I'm probably not going to get this correct, but,
a) I think it's really hard for green to win this position, maybe even impossible with such elite level of play, so I might just consider taking on e8 and letting red and blue fight it out. However, I think that taking the e8 pawn is just an easy throw to red, so that probably isn't the right move. Alternatively, I guess green could try and get closer to the blue pawns and form some sort of blockade with the light-squared bishop and try to get a win that way, but again, as you said, it is very difficult to improve the position and even harder to win, I'd say.
b) I would consider e4 and putting the rook behind the pawn as the red queen really doesn't have a way to get in, and then slowly pushing both pawns. The only thing I would look out for is a check on d6 which might lead to a perpetual and to green winning by the 50-move-rule or threefold repetition, but since red wants to win, I doubt this will happen anyway.
c) I would say that blue has the most practical winning chances since the e8 pawn will be forever guarded by the bishop, preventing red from promoting, while blue pushes the other two pawns with the help of the rook. However, there might be chances for green to attack blue and allow red to capture some pieces and maybe even promote to another queen, in which case it is probably red who wins the game.

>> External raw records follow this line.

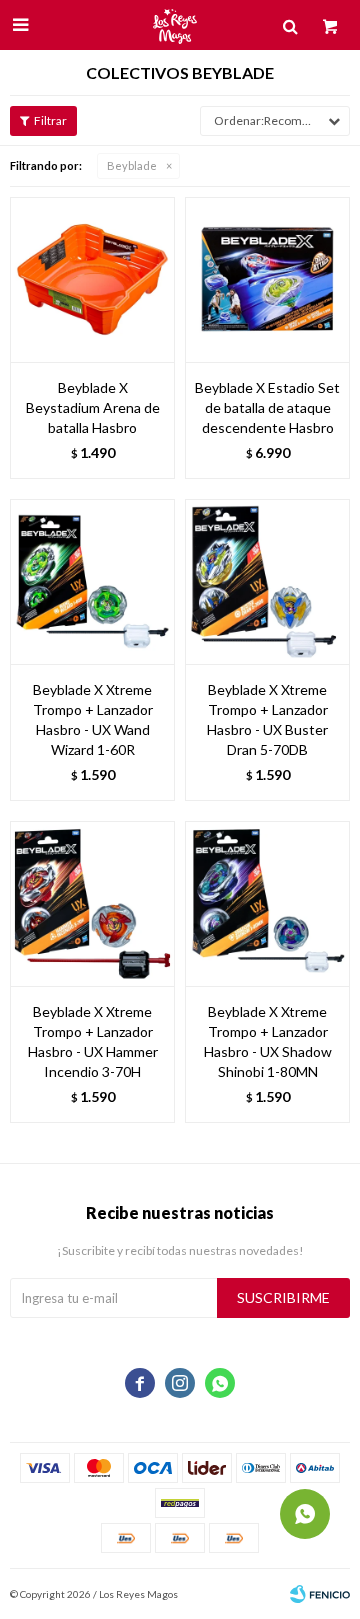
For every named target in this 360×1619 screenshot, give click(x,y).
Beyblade (132, 165)
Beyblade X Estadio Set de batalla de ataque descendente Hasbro (267, 407)
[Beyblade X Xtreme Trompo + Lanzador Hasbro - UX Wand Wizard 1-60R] (92, 581)
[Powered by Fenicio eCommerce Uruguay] (320, 1594)
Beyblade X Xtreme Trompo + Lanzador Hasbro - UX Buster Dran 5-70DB (267, 719)
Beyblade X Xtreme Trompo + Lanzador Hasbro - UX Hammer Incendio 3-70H (93, 1041)
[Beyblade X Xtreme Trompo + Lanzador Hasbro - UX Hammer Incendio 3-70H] (92, 903)
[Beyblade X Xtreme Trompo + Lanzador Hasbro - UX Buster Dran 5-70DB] (267, 581)
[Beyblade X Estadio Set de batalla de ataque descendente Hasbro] (267, 279)
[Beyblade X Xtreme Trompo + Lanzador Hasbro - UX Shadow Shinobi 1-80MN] (267, 903)
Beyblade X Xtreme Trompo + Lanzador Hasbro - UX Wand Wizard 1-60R (93, 719)
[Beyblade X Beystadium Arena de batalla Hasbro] (92, 279)
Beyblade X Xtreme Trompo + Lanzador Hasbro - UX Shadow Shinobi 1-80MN (268, 1041)
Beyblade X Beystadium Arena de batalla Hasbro (93, 407)
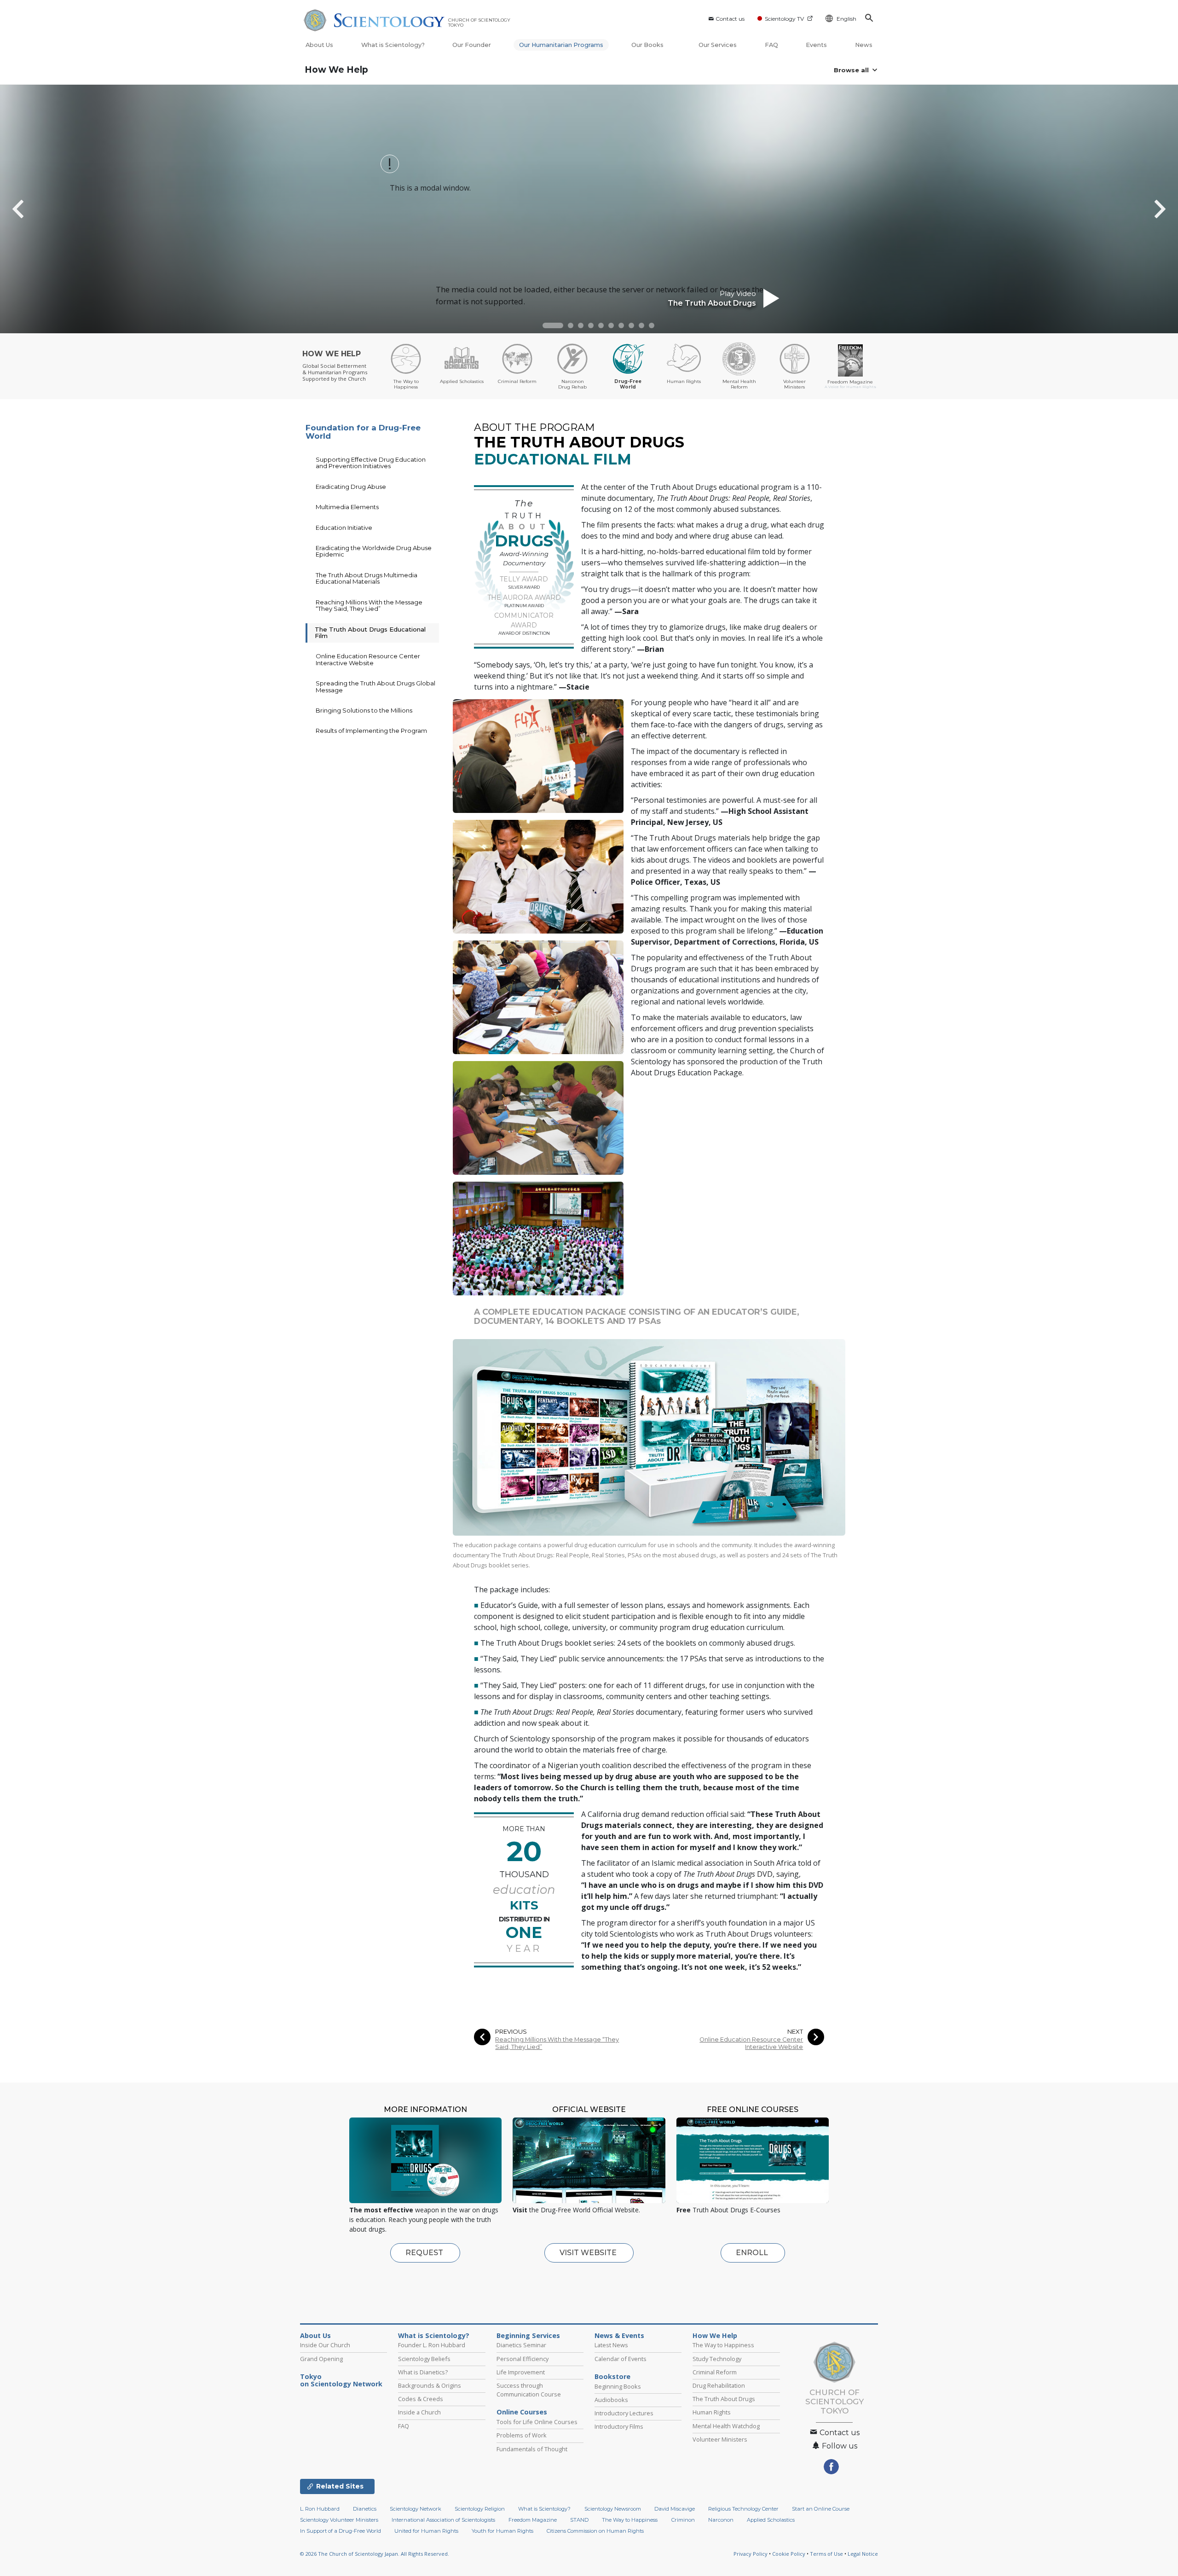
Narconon (720, 2520)
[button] (553, 325)
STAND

I would say that as long as blue's king stays on the dark squares (which it already is), blue should be fine, because then green really has no way to throw the win to red (unless of course, they take the e8 pawn), and chances are by then blue has enough time to counter that anyway).
a) Green has an insignificant point lead, no material and is very difficult to imrpove the position. What to play? (find a plan, not only one move)
b) Is Rj6+ good? what else could blue do?